What this task involves: The answer should be each line of the records that contains the word "screenshot"; please copy them all.
Records shown START
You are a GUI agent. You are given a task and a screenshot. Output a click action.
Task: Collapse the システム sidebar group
Records shown END
Records shown START
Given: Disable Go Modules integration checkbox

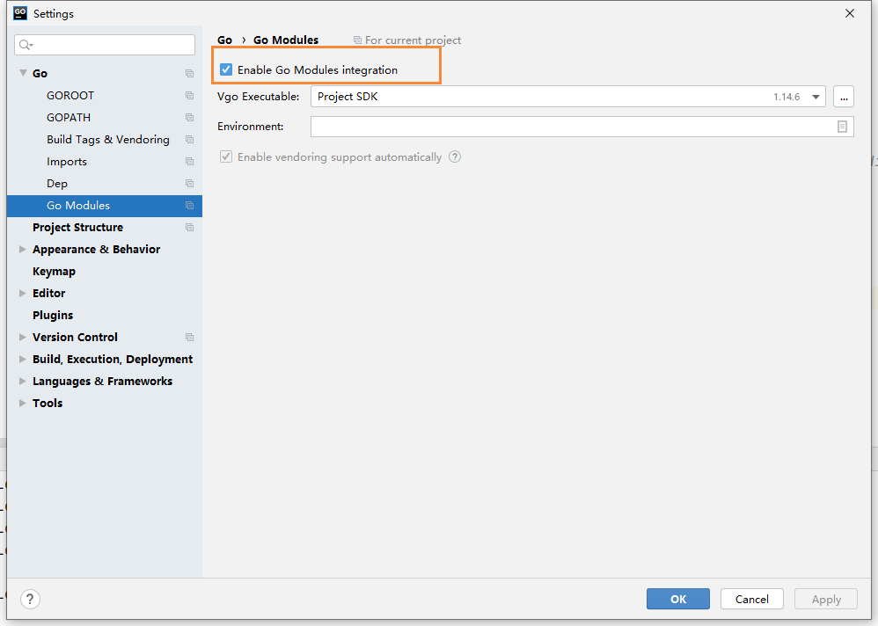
Records shown END
Records shown START
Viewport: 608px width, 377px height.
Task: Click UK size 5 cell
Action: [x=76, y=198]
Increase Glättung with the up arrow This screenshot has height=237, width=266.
Records shown END
Solved problem:
You are a GUI agent. You are given a task and a screenshot. Output a click action.
Increase Glättung with the up arrow This screenshot has height=237, width=266.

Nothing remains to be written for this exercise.